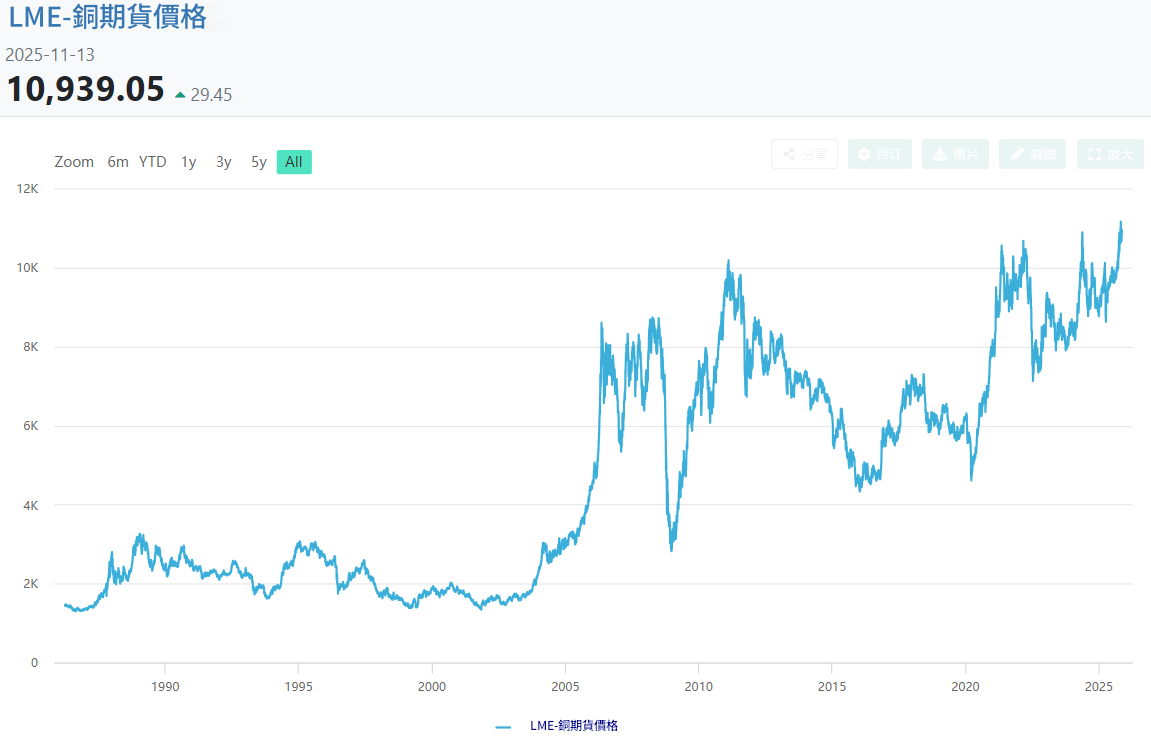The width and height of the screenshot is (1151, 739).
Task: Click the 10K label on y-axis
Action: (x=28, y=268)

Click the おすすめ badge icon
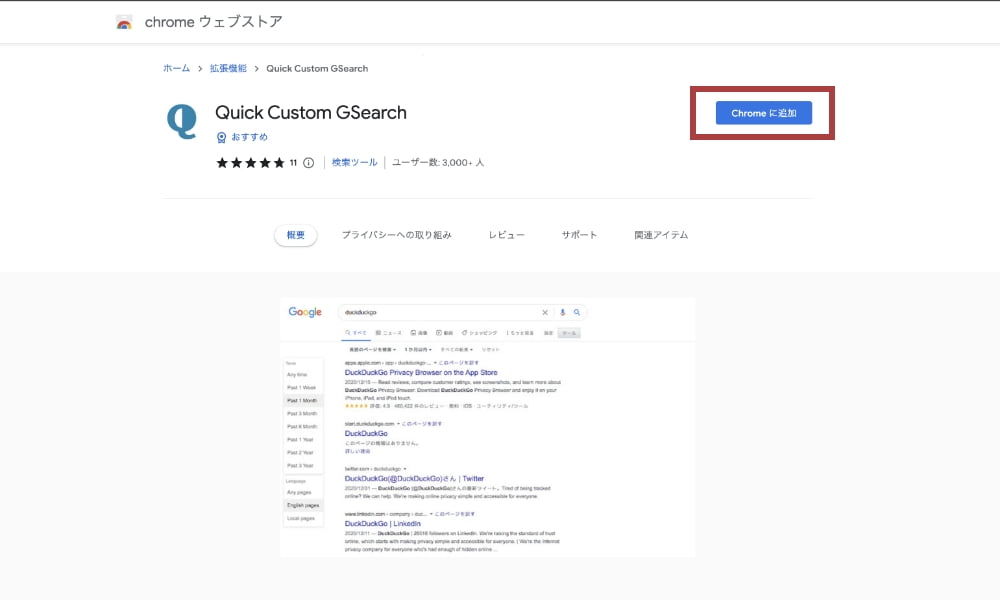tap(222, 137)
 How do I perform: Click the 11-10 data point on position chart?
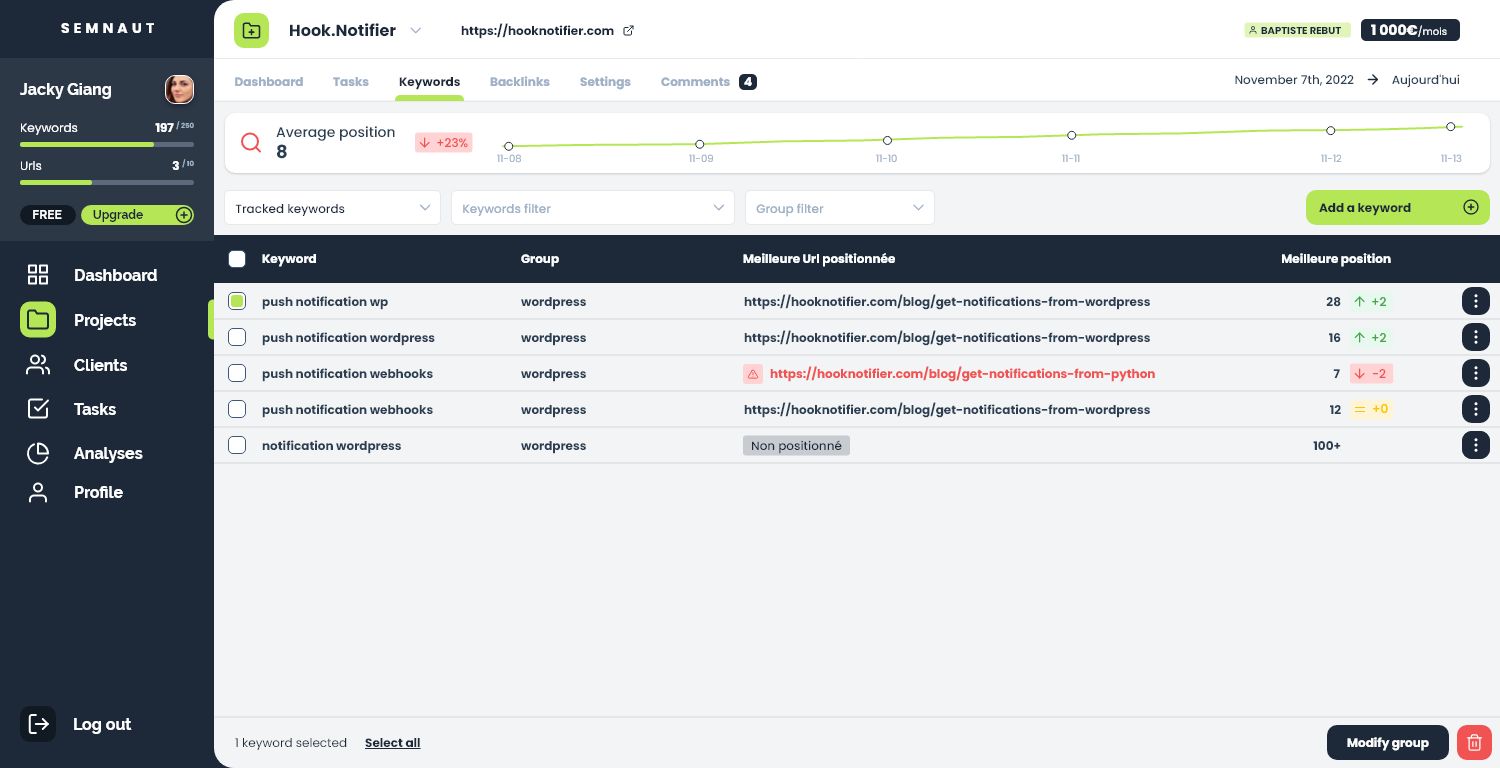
####
THE TASK -> In the answer, include exactly the lines from the one containing "Click the おすすめ badge icon" through the end of the records above and no pictures at all.

TASK RESPONSE ->
Click the おすすめ badge icon
tap(222, 137)
 How do I perform: Click the 11-10 data point on position chart?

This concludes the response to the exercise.